Ziyaret öncesinde Demirtaş’ın avukatları, Demirtaş’ın kitabını ve yazdığı çağrı metnini Özgür Özel’e teslim etti.
DEMİRTAŞ ÇAĞRI METNİNİ SOSYAL MEDYADAN YAYIMLADI
Öte yandan Selahattin Demirtaş, Özgür Özel’e ilettiği çağrı metnini sosyal medya hesabından yayımladı.
Metnin tamamı şöyle: “Bu çağrı ben dahil tüm erkeklere, zihniyetimizle yüzleşme çağrısıdır.
Kadınlara yönelik cinayet, şiddet, tecavüz, taciz, tehdit vakaları kan donduran vahşet boyutlarına ulaştı. Kadınlar için sokaklar, iş yerleri, okullar, hastaneler hatta yaşadıkları ev bile cehennem azabına dönüştü, toplumsal kaygı içindeyiz.
Bir erkek olarak bu konuda çağrı yapmak bile zor çünkü cinsiyet olarak fail olan tarafta yer aldığımı biliyorum. Kadınların maruz kaldığı şiddet, bireysel değil toplumsal bir sorunun yansımasıdır ve bu soruna karşı mücadeleyi salt kadınların omzuna yüklemek yerine biz erkeklerin de elimizi taşın altına koymamız gerektiği açıktır.
Buradan tüm erkeklere sesleniyorum, sadece bir dakika duralım ve düşünelim; suçu, suçluyu başka yerde aramayalım. Bu düzenin yaratılmasından, şiddeti besleyen zihniyetin oluşmasından söylemlerimizle, eylemlerimizle hepimiz sorumluyuz. Sorgulamaya, değişime kendimizden başlayalım. Biz erkekler doğuştan bu kadar vahşi, barbar, acımasız değiliz. Erkek egemen zihniyeti adım adım biz yarattık ve bu şiddet döngüsünün kurulmasına biz sebep olduk. O halde eşit, adil, güvenli bir yaşam inşa edilmesine fırsat sunma sorumluluğu da bizdedir.
Kalıcı bir çözüm bulmak için, erkeklerin bu konudaki sorumluluğu sessiz kalmaktan öte hem özeleştiri yapmak hem de sistemi dönüştürmeye yönelik taleplere destek olmaktır.
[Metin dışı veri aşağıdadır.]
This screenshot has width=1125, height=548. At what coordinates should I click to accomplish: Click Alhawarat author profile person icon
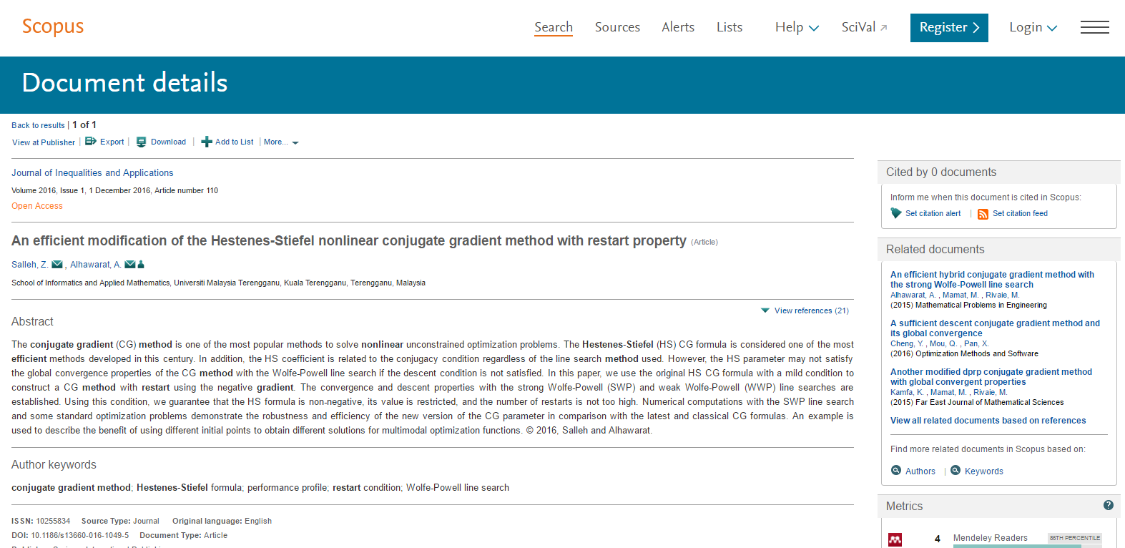(141, 265)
Ancak bu destek, kadınlara ne yapmaları gerektiğini söyleyen bir dil yerine, onların yanında yer alarak ve dinleyerek verilmelidir. Bu yazı da toplum olarak sorumluluklarımızı yeniden hatırlamak için kaleme alındı.
Unutmayın; kadınlar biz erkeklere sesleniyor, isyan ediyor, feryat ediyor, mücadele ediyorlar. Biz de kendimizle samimiyetle yüzleşerek kadınların mücadelesine omuz verelim.